The phomenology of love at Pheadrus 251a-c:
We see…
We react with a shudder of awe
(remembrance!)
We are drawn to regard the beloved person
almost like a God.
Chill, sweating, fever, a “melting of the soul”
Throbbing, aching passion
Compare Sappho Fragment 31: Follows
almost the same sequence!
People did write about crazy passionate love in
the Ancient world: Is this evidence that it is a
human universal?
SAPPHO, (630-612 BCE) Fragment 31:
“He seems to me equal to gods, that man
whoever he is who opposite you sits close
and listens to your sweet speaking and
lovely laughing. Oh, it puts the heart in my
chest on wings. For when I look at you,
even a moment, no speaking is left in me.
No! My tongue breaks and thin fire races
under my skin, in my eyes there is no
sight, drumming fills my ears, cold sweat
holds me, and shaking grips me all. I am
paler than dried grass, and seem in my
madness to be little better than dead! But
I am compelled to dare everything…”
Plato’s Defense of Love in Phaedrus:
1) Plato’s description does not defend love as
a reasonable activity– it is something that
transports us.
2) The value of this transport is still (in part)
that it raises our minds to things that are
higher and most real. But this is part of a
process that involves the other person
essentially, not merely as an accidental
means.
Plato’s Defense of Love in Phaedrus:
3) Plato’s account of love incorporates
something like a “modern” view that people
in love will commit their lives to one another.
4) Interestingly, Plato claims that wise lovers
will abstain from sex (?!) because the
attraction of pleasure might change the
quality of their experience of each other.
Abstinence (apparently?) keeps the
passions alive more effectively. (?!)
Two Conceptions of Love in Plato?
(i) In Symposium, this reaction to beauty (not
described in such appreciative terms!) was presented
as the first step in a process that would lead us,
ultimately, to abandon the individual for the sake of a
more abstract and intellectual devotion to beauty itself.
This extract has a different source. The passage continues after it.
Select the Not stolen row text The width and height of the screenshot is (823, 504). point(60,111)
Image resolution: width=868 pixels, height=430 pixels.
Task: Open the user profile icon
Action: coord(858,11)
(ii) In Phaedrus, this is described as a “divine
madness” that constitutes the first stage in a lifelong
relationship of devotion, after which the devoted lovers
“sprout wings together” and ascend to bliss.
Two Perspectives?
Do we live “from the rim of heaven,” or do
we experience life as if “from the seat of
the chariot?”
Two perspectives, not two theories?
Upshot?
1) Perhaps Plato’s view of love changed over time, and it is
not appropriate to associate with him the standard “Platonic”
view that is so frequently criticized.
2) His later view does include a role for love as a particular
attachment to another person as an individual, not simply as a
stand-in for a more abstract and higher philosophical value.
(Perhaps this claim should be qualified?)
3) Plato’s dialogues, and especially Symposium and
Pheadrus, present a broad collection of different views. It is
inappropriate to associate the words of Socrates (or of “The
Athenian Stranger” of the later dialogues) with Plato himself.
4) I don’t have a fully satisfactory account of Plato’s view. (?)